## Aim of the exercise
Copy the data from the line containing "Switch to the style.css tab" through the line containing "click(x=29, y=77)", swapping "Viewport" for "Window" and leaving everything else unchanged. Output only those lines.

[Dataset excerpt]
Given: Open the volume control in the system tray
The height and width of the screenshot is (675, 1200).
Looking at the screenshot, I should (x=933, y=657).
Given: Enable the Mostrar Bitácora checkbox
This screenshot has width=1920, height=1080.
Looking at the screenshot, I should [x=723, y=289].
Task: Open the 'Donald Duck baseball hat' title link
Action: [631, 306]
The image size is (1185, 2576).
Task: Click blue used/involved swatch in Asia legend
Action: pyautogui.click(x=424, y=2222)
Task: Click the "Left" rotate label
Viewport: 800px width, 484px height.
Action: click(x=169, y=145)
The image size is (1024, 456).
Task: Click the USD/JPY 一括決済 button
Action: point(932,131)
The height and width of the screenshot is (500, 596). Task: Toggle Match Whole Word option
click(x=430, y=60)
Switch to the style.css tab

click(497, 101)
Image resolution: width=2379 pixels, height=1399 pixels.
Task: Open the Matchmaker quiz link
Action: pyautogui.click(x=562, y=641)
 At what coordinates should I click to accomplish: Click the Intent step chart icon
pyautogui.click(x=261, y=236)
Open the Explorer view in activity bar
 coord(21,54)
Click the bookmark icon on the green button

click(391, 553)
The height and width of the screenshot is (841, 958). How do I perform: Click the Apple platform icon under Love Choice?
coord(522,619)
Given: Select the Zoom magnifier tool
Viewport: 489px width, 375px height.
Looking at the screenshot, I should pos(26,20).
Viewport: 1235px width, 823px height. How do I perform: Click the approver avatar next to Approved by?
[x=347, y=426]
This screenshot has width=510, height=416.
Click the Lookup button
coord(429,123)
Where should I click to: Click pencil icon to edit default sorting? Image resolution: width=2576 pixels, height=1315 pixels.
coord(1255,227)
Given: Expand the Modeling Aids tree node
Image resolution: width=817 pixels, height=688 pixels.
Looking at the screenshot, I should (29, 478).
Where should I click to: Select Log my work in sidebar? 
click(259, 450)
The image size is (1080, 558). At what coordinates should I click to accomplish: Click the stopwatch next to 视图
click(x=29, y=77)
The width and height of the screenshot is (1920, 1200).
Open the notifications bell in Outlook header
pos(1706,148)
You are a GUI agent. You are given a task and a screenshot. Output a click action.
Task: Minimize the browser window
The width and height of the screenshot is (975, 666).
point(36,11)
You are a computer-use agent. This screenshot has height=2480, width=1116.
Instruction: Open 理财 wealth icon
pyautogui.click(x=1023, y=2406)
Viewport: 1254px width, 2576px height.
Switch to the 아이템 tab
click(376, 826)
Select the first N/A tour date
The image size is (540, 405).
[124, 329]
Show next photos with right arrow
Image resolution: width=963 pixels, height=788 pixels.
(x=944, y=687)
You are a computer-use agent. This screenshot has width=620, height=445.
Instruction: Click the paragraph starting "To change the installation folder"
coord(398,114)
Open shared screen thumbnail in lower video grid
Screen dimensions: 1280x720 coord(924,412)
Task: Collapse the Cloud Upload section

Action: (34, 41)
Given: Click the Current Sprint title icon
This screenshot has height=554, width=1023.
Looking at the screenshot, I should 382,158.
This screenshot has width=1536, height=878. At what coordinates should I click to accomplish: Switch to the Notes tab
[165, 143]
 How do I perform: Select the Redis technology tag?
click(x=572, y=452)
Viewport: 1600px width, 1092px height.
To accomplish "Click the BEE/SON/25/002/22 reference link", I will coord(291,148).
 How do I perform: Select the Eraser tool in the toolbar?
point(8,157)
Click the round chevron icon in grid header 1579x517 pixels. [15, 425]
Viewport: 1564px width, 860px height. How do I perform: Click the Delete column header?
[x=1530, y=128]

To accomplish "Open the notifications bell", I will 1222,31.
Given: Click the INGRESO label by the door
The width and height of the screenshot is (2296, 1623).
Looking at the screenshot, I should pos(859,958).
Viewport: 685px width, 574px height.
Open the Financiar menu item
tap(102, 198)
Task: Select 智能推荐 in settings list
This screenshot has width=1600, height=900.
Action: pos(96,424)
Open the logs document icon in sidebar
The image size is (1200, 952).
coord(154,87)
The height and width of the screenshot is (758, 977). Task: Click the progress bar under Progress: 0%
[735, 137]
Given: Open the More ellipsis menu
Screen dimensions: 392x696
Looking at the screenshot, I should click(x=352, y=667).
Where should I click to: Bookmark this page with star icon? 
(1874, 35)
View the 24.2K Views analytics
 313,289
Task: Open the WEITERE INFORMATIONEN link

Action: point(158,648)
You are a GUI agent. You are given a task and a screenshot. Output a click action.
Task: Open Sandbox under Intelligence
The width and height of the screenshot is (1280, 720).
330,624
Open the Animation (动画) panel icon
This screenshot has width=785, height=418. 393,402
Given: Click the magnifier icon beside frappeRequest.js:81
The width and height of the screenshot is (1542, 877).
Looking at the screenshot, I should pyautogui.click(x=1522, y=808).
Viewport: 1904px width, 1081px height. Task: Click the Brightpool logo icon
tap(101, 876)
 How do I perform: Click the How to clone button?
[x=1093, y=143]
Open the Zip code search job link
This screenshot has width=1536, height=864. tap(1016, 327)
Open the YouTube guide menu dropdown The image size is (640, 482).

## Solution for this task
Switch to the style.css tab

click(497, 101)
Image resolution: width=2379 pixels, height=1399 pixels.
Task: Open the Matchmaker quiz link
Action: pyautogui.click(x=562, y=641)
 At what coordinates should I click to accomplish: Click the Intent step chart icon
pyautogui.click(x=261, y=236)
Open the Explorer view in activity bar
 coord(21,54)
Click the bookmark icon on the green button

click(391, 553)
The height and width of the screenshot is (841, 958). How do I perform: Click the Apple platform icon under Love Choice?
coord(522,619)
Given: Select the Zoom magnifier tool
Window: 489px width, 375px height.
Looking at the screenshot, I should pos(26,20).
Window: 1235px width, 823px height. How do I perform: Click the approver avatar next to Approved by?
[x=347, y=426]
This screenshot has width=510, height=416.
Click the Lookup button
coord(429,123)
Where should I click to: Click pencil icon to edit default sorting? Image resolution: width=2576 pixels, height=1315 pixels.
coord(1255,227)
Given: Expand the Modeling Aids tree node
Image resolution: width=817 pixels, height=688 pixels.
Looking at the screenshot, I should (29, 478).
Where should I click to: Select Log my work in sidebar? 
click(259, 450)
The image size is (1080, 558). At what coordinates should I click to accomplish: Click the stopwatch next to 视图
click(x=29, y=77)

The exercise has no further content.